Without the pictures, give every record again exactly.

++++ Listed entries ++++

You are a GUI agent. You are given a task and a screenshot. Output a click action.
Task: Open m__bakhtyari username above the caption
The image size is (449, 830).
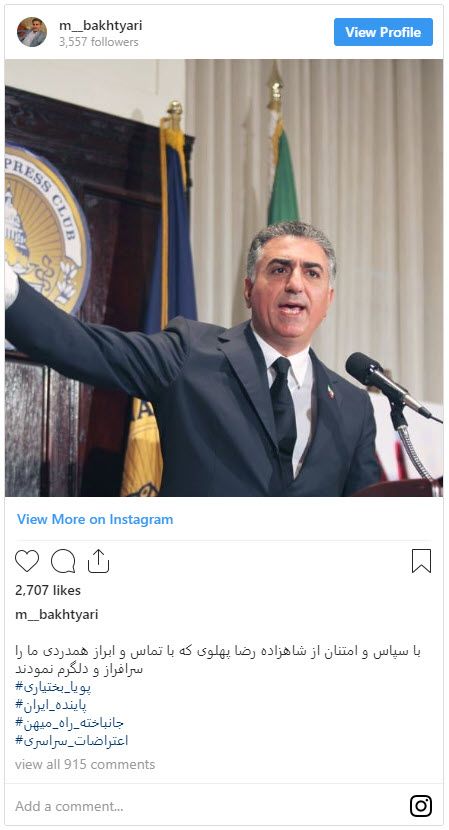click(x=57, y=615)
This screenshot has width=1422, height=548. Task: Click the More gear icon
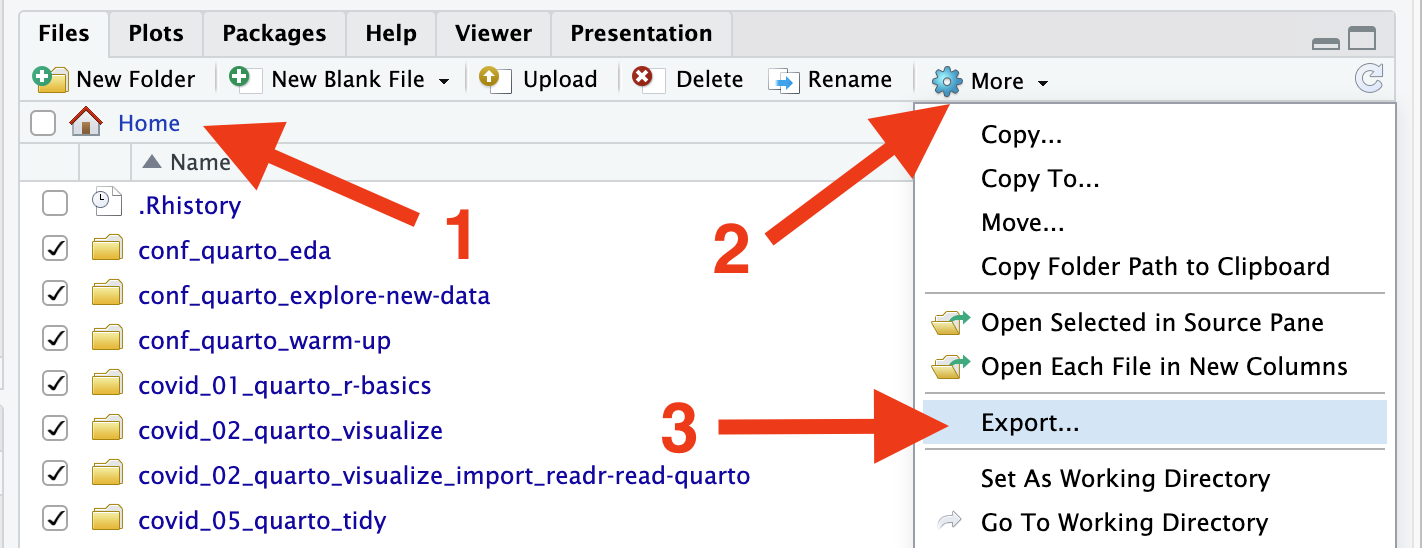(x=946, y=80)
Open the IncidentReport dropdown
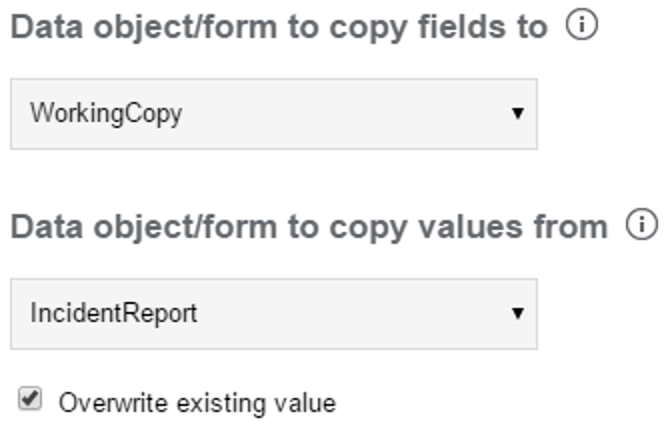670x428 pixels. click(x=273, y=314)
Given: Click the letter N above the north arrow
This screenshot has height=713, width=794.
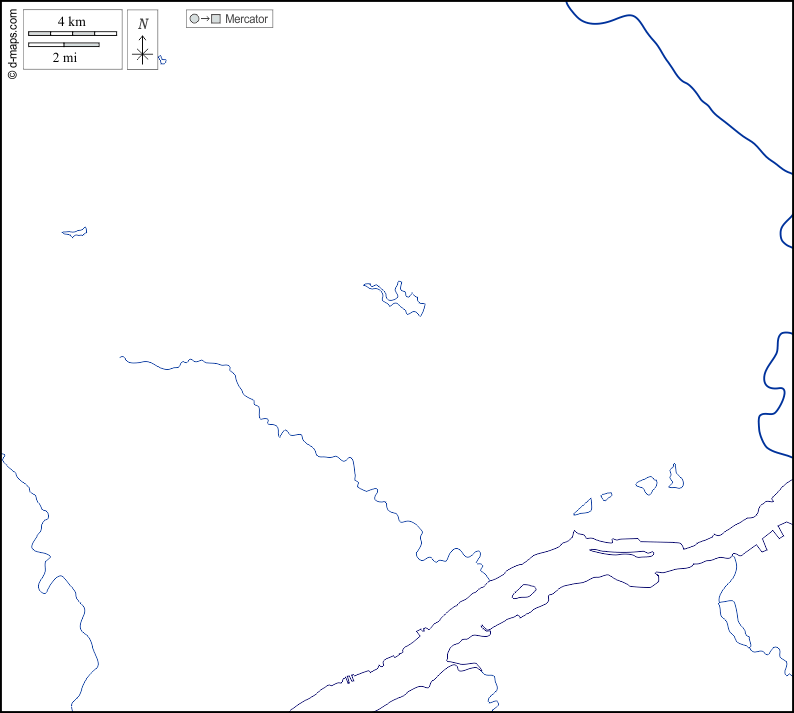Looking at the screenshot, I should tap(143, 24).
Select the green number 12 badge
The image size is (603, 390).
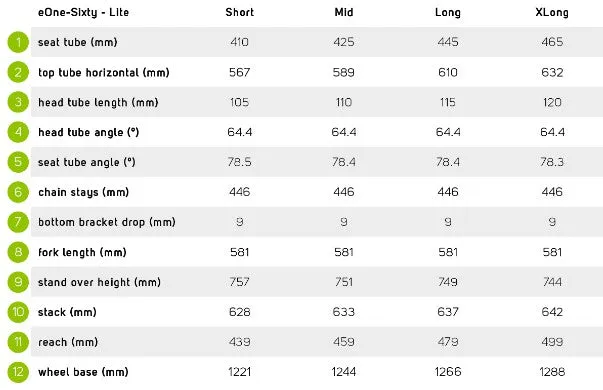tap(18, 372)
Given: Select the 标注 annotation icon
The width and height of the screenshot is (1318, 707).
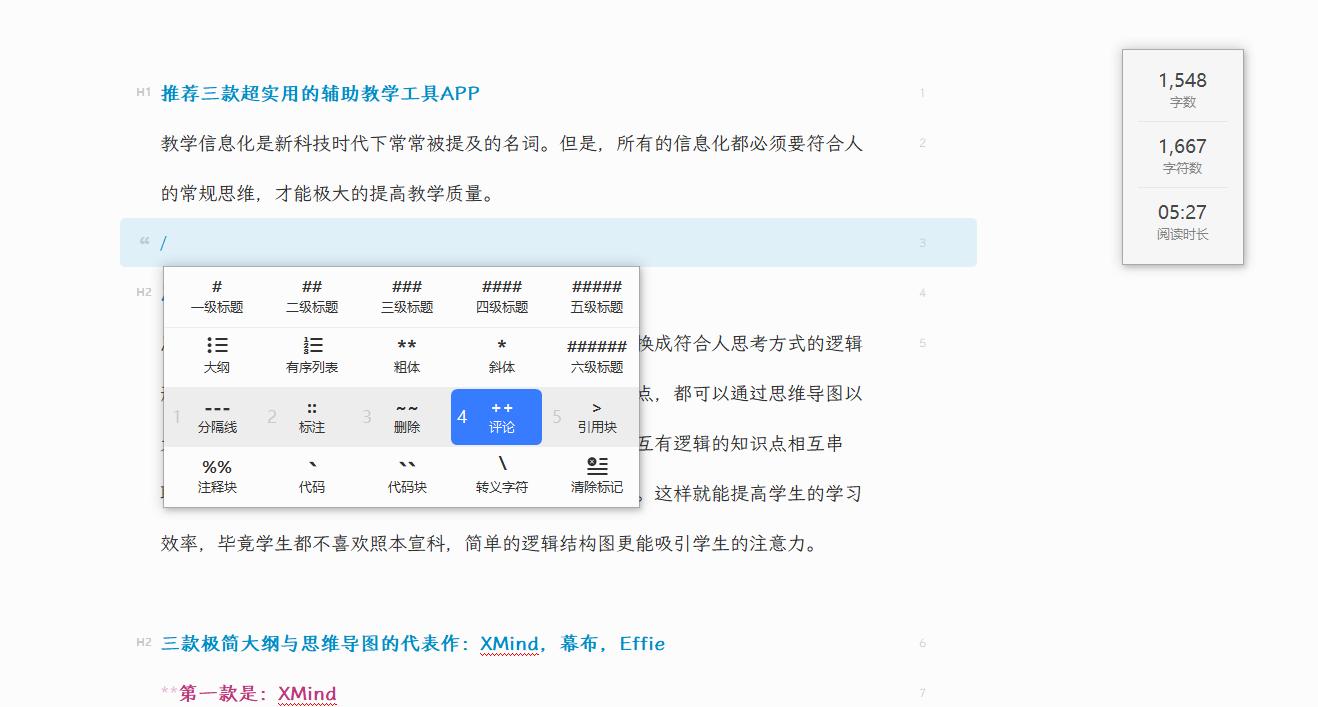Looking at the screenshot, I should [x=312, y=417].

++++

### Exercise response
You are a GUI agent. You are given a task and a screenshot. Output a click action.
Task: Open m__bakhtyari username above the caption
The image size is (449, 830).
click(x=57, y=615)
This screenshot has width=1422, height=548. Task: Click the More gear icon
(x=946, y=80)
Open the IncidentReport dropdown
670x428 pixels. click(x=273, y=314)
Given: Click the letter N above the north arrow
This screenshot has height=713, width=794.
Looking at the screenshot, I should tap(143, 24).
Select the green number 12 badge
The image size is (603, 390).
tap(18, 372)
Given: Select the 标注 annotation icon
The width and height of the screenshot is (1318, 707).
Looking at the screenshot, I should [x=312, y=417].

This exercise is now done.